More on the house builders...

From: http://www.dailymail.co.uk/news/article-2716539/Booming-property-market-triggers-boom-biggest-surge-housebuilding-decade.html

Booming property market triggers biggest surge in housebuilding for more than a decade
Aug. 5, 2014

Construction activity has grown for the last 15 months and firms are now hiring staff at the fastest level since an industry survey began in April 1997.

However, the Chartered Institute of Purchasing & Supply warned that growth could be curtailed in the coming months by suppliers struggling to keep pace and the 'sharpest deterioration in the quality of subcontracted work since 1999.


Construction activity has grown for the last 15 months, recording figures above 50 (or no change) in the Markit/CIPS survey

The home building market grew at its steepest level since November 2003, driven by strong demand for new housing projects, according to July data from the Markit/CIPS UK Construction PMI report.

Overall, the index edged down to 62.4, down from 62.6 in June, but activity remained well above the 50 level that divides growth from contraction and was above City expectations of 62.

Tim Moore, senior economist at Markit, said: 'July's figures suggest the UK construction sector is enjoying its strongest cyclical upswing since the global financial crisis, while a new record rise in employment highlights that construction firms are increasingly confident about the sustainability of the upturn.'

The report showed that civil engineering activity lifted sharply in July, while commercial construction also rose but at a slower rate than in June.

David Noble, chief executive of the CIPS, said: 'The house building sector is racing ahead this quarter with the fastest growth in construction of homes for over a decade.

'The industry as a whole continued its impressive growth, dipping slightly from last month's high.'

But he added: 'One concern however, is the strain on supply chains that could become a roadblock to sustained growth in the future.

'Construction firms reported the sharpest deterioration in the quality of subcontracted work since 1999, which combined with lengthening supplier delivery times could conspire to put the brakes on the sector's growth.

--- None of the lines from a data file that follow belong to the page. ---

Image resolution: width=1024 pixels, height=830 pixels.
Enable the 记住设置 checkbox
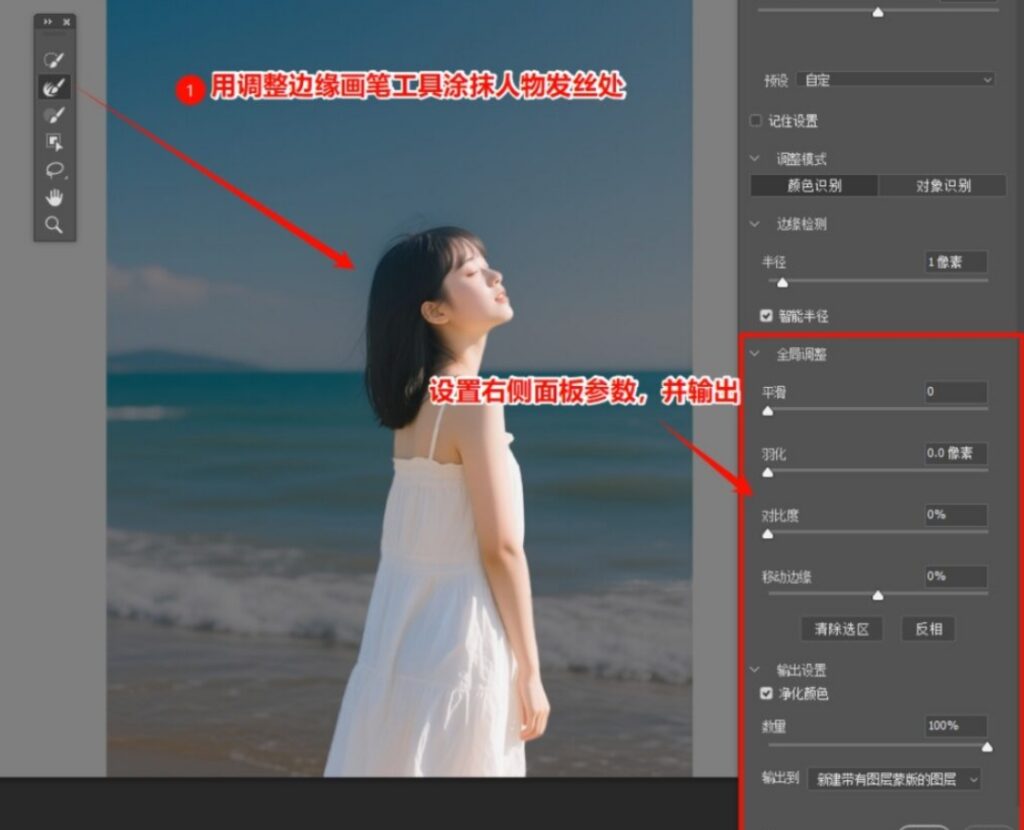755,120
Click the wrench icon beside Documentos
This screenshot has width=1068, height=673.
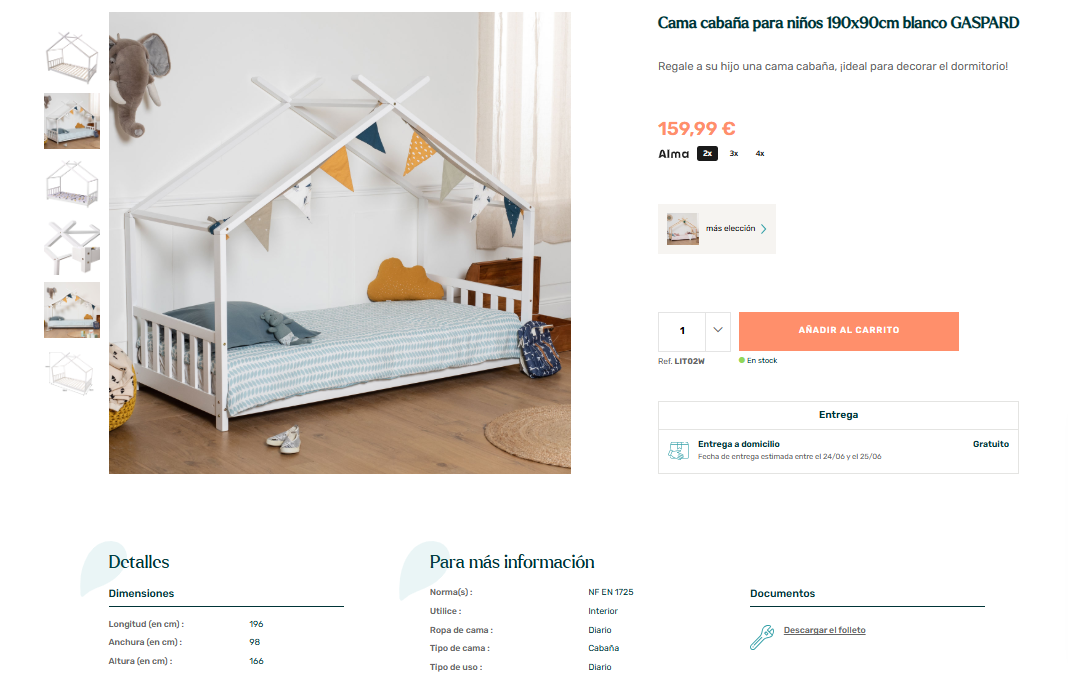click(x=762, y=637)
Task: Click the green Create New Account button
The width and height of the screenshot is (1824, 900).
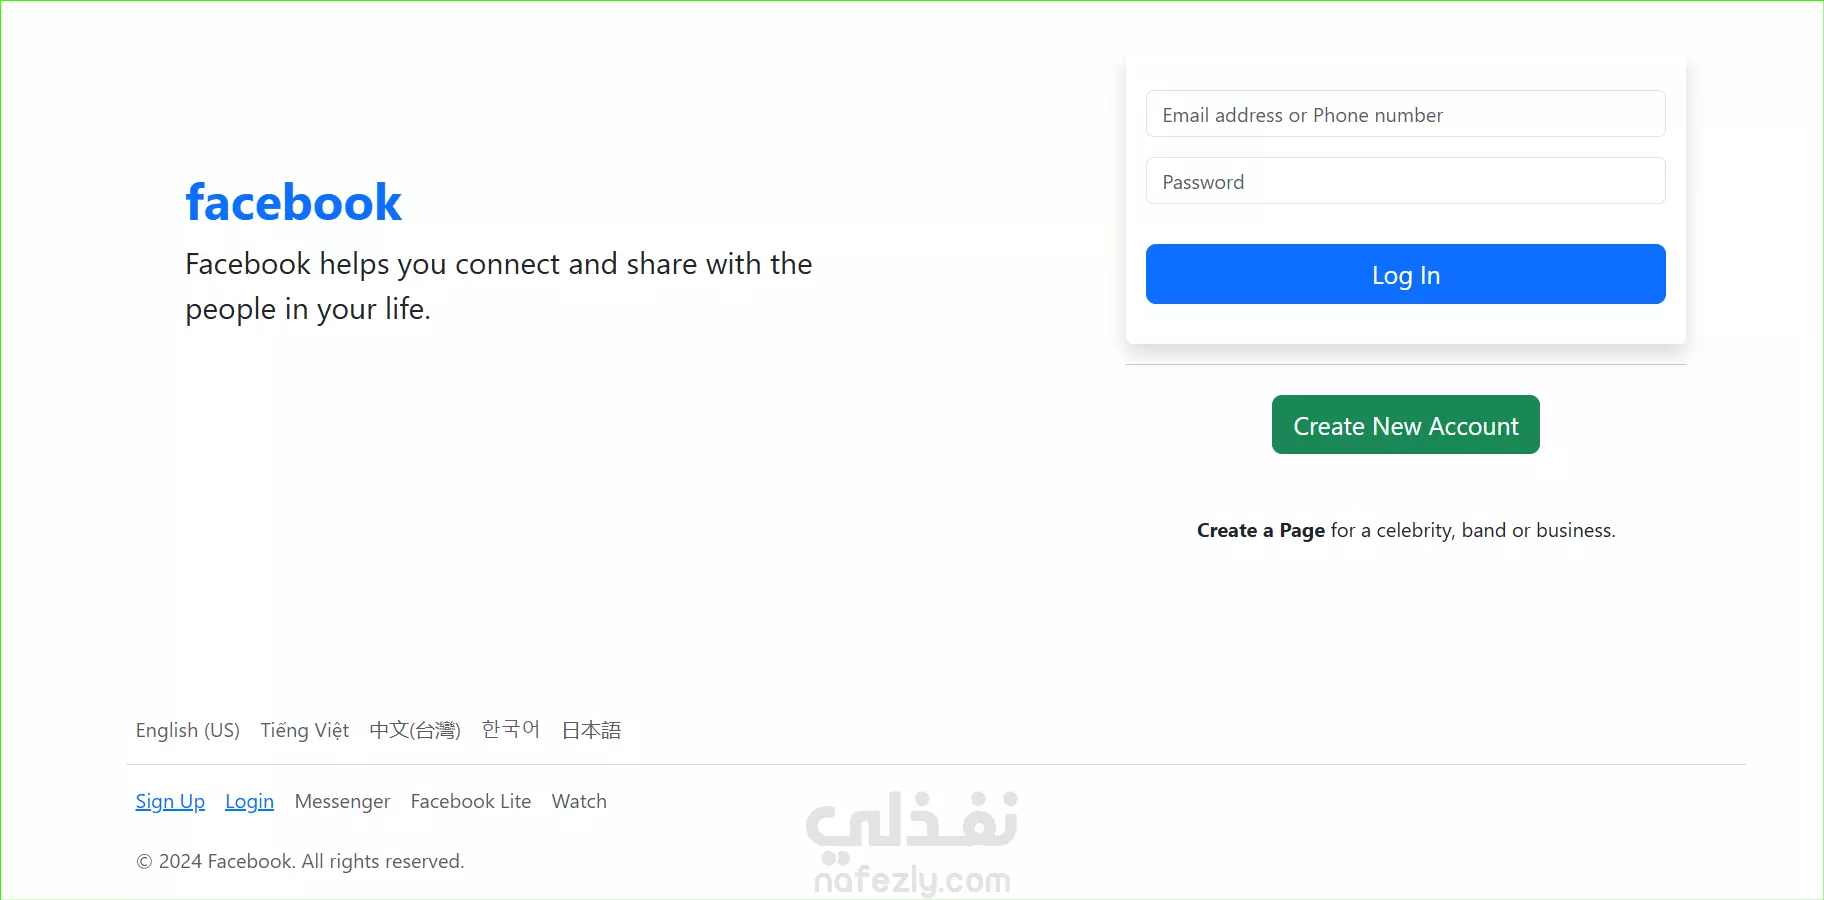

'But there's evidence that firms are starting to look beyond in demand sub-contractors and instead further boost their own staffing levels, which goes some way to explaining the record rise in employment levels.'


Housing minister Brandon Lewis said the construction industry was 'bouncing back' and hiring at record levels

Housing minister Brandon Lewis said: 'The last administration's housing crash led to the loss of a quarter of a million construction jobs - so I'm pleased to see from these figures that the industry is bouncing back, with hiring at record levels.'

Mr Lewis added that, due to the government's Help to Buy scheme, almost 40,000 households have now become homeowners, which has helped building increase to its highest level since 2007.

He added that since Help to Buy was introduced last September, it has led to a 34 per cent increase in private housebuilding during the first year of the scheme.

goldfinger - 05 Aug 2014 21:36 - 276 of 1268

Well I personaly think the bubble is about to burst on housing.

Lloyds are just the big first pulling the plug on the market.